Ukraine slams India for buying Russian oil, calls it 'morally inappropriate'

India has increased its purchases of cheap Russian oil six-fold since the invasion in February, to the extent that Moscow is now its top crude supplier, according to local media reports.
Ukraine's Foreign minister Dmytro Kuleba addresses the press during a meeting of NATO Foreign Ministers on November 29, 2022 in Romania. (File Photo | AFP)
Ukraine's Foreign minister Dmytro Kuleba addresses the press during a meeting of NATO Foreign Ministers on November 29, 2022 in Romania. (File Photo | AFP)

NEW DELHI: Ukraine's foreign minister Dmytro Kuleba condemned India's ramping up of Russian oil purchases following Moscow's invasion as "morally inappropriate" in an interview broadcast Tuesday.

A day earlier India's top diplomat had defended the purchases of discounted Russian crude, saying Europe's imports still dwarfed those of his country despite the continent's efforts to reduce its dependence.

But Ukraine's Dmytro Kuleba told NDTV it was "completely wrong" to justify buying oil from Russia "by arguing that Europeans were doing the same."

It was "morally inappropriate," he said.

"Because you are buying cheap oil not because of Europeans but because of us, of our suffering, of our tragedy, and because of the war that Russia launched against Ukraine."

India has increased its purchases of cheap Russian oil six-fold since the invasion in February, to the extent that Moscow is now its top crude supplier, according to local media reports.

The government says that with millions of poor Indians hit hard by the global rise in commodity prices in the wake of the war, it has no choice but to buy the cheapest oil possible.
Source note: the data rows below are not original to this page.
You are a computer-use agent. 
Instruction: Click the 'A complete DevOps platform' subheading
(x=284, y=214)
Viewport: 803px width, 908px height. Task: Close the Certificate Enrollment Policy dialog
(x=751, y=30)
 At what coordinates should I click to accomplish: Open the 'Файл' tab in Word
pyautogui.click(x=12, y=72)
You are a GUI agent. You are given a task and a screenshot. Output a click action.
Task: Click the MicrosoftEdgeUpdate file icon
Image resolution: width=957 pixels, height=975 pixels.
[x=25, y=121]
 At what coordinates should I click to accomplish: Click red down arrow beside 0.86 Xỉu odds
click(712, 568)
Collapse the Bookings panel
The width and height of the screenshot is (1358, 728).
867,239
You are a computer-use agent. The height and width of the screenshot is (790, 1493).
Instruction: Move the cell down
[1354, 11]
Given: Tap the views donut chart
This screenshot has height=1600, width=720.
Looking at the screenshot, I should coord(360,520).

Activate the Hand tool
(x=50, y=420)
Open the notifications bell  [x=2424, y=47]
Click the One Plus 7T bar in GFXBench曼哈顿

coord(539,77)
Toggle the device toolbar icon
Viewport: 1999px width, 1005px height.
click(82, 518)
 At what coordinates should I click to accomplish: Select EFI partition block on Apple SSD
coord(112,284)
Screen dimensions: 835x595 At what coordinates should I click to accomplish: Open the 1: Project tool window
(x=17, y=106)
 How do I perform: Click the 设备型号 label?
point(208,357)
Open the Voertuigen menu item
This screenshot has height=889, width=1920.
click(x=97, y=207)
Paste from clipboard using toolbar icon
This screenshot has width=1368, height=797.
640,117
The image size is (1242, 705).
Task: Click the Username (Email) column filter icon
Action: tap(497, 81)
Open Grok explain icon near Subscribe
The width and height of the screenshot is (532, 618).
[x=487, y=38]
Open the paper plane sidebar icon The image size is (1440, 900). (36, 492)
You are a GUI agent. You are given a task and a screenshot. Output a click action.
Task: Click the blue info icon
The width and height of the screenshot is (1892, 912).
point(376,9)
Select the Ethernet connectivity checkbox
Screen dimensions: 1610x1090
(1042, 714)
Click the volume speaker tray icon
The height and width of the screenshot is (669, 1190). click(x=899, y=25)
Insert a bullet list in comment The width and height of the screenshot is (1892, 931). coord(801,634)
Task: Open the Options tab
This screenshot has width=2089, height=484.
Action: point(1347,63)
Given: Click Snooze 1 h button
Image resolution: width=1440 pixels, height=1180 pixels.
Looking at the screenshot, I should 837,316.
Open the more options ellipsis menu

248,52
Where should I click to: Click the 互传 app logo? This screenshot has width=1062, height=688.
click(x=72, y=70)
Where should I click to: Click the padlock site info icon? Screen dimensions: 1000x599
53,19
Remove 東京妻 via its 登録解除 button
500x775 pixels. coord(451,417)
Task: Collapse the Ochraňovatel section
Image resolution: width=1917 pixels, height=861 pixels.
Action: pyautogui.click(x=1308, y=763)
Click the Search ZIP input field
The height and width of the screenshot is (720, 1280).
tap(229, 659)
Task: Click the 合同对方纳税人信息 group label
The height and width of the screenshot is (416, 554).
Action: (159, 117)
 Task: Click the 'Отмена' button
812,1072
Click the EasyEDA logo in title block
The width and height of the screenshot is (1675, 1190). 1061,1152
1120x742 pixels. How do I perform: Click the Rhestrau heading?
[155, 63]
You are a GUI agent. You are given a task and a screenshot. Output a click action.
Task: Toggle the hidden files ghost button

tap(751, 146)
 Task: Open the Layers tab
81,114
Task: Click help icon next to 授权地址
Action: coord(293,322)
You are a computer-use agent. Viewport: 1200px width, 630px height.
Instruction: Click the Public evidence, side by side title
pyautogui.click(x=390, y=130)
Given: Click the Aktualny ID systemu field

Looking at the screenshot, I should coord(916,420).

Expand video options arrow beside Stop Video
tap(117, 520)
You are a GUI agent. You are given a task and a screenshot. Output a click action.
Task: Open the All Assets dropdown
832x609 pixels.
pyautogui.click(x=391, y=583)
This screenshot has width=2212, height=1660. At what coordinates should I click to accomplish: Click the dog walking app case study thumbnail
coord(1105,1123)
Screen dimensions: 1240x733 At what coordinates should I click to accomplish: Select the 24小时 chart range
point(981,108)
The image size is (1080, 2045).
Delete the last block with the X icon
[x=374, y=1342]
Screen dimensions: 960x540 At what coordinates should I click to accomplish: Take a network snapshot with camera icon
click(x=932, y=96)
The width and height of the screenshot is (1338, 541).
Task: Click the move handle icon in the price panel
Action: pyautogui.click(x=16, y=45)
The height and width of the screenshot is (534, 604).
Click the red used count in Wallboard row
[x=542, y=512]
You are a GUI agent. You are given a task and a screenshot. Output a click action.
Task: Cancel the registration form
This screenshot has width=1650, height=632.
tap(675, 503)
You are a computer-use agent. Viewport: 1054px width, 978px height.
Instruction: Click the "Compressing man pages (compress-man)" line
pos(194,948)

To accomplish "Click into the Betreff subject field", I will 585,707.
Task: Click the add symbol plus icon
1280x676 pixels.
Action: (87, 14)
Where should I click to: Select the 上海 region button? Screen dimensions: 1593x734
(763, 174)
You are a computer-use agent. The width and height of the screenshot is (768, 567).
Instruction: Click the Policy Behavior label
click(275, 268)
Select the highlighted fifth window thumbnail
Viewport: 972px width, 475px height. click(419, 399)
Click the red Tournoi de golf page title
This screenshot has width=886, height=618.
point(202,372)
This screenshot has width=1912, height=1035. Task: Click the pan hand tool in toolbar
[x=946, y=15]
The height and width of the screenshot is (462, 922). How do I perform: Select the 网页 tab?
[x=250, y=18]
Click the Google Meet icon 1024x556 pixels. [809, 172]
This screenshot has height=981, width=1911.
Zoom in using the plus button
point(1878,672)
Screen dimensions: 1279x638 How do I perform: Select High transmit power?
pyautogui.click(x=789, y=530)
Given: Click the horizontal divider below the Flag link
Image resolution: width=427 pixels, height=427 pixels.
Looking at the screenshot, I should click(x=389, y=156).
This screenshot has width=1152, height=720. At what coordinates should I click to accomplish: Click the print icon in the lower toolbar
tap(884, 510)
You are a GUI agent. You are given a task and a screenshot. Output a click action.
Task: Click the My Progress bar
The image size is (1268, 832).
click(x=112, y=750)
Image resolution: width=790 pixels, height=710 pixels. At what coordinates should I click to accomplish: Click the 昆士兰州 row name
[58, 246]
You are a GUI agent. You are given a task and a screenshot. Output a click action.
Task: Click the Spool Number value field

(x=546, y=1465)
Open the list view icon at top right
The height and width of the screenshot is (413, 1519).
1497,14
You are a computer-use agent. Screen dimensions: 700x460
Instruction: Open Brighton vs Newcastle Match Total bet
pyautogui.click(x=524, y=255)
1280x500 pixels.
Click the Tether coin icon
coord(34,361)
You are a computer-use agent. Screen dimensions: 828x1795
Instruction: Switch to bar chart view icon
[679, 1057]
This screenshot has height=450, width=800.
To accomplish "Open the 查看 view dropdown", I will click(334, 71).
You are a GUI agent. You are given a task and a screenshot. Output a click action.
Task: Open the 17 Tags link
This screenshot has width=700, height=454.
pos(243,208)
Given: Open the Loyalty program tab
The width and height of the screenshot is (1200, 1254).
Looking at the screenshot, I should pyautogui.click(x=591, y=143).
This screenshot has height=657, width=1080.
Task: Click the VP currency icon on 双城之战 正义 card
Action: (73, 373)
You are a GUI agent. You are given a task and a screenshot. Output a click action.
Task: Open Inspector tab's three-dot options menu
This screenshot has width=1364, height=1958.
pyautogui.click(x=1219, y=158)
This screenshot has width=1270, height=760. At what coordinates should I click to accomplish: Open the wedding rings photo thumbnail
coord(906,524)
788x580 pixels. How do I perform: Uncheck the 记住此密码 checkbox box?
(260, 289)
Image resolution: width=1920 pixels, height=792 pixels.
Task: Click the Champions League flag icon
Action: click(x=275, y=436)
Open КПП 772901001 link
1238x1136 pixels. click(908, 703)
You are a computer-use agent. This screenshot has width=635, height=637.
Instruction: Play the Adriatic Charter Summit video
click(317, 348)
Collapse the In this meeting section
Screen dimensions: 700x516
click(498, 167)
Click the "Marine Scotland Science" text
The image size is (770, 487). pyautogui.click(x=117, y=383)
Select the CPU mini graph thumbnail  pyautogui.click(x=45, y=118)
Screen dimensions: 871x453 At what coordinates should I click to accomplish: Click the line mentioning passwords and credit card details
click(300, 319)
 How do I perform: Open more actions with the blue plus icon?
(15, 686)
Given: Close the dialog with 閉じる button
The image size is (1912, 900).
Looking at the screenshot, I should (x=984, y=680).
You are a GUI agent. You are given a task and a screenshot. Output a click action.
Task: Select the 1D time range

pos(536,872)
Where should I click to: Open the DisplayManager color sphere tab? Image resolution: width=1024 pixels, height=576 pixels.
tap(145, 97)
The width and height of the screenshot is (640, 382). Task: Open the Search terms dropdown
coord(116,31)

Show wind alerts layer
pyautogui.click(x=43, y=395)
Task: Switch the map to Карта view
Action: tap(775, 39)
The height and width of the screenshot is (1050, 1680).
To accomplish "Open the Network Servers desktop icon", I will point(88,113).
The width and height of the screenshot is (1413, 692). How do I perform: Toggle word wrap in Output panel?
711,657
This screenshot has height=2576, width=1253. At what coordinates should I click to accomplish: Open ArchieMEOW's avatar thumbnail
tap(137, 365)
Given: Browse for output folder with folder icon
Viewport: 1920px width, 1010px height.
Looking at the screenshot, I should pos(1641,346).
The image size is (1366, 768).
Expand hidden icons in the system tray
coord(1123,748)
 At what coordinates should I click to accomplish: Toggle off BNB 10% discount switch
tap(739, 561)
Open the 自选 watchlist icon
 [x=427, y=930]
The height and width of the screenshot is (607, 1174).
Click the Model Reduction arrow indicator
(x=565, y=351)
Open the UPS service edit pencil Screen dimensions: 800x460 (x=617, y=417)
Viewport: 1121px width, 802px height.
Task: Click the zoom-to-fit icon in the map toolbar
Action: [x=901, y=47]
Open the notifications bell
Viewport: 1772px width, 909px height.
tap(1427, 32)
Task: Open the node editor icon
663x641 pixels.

On Monday, India's foreign minister S. Jaishankar said his country's costs were being driven up by European countries now buying up more oil and gas from the Middle East.

"The Middle East was traditionally a supplier for an economy like India, so it puts pressure on prices in the Middle East as well," Jaishankar told reporters.

India and Russia are long-standing allies dating back to the Cold War. Moscow remains New Delhi's biggest weapons supplier and India has abstained on UN resolutions condemning the invasion of Ukraine.

Prime Minister Narendra Modi did however tell Vladimir Putin in September at a regional forum that the "era of war" was over, in comments seen as a rebuke to the Russian president.